EXERCISE MATERIAL:
--

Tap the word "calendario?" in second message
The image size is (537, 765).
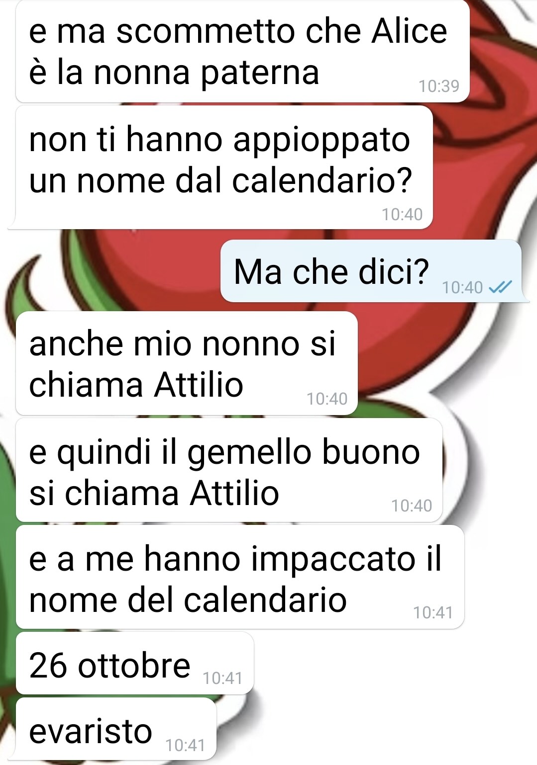(322, 181)
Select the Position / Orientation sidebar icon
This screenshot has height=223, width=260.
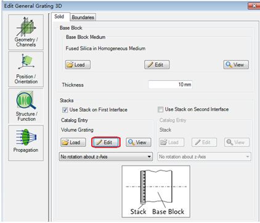point(26,69)
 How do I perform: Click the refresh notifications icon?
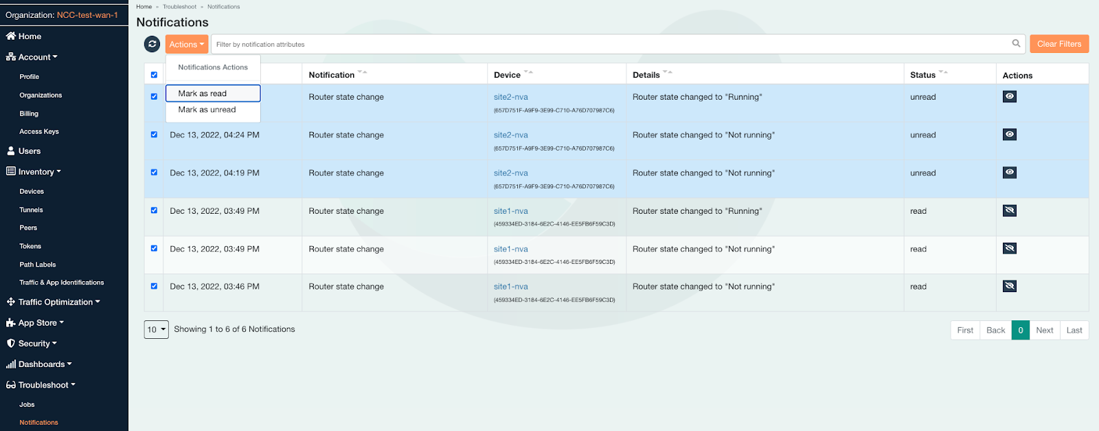[152, 44]
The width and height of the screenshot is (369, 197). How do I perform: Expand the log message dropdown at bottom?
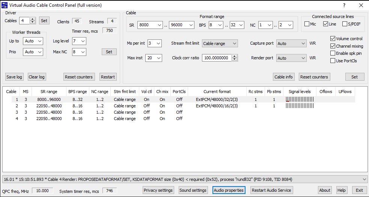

--

ASSIGNED TASK: Take from the listing above each line that contains the string "message".

RESPONSE TO THIS EXERCISE:
Tap the word "calendario?" in second message
The width and height of the screenshot is (369, 197). How do I perform: Expand the log message dropdown at bottom?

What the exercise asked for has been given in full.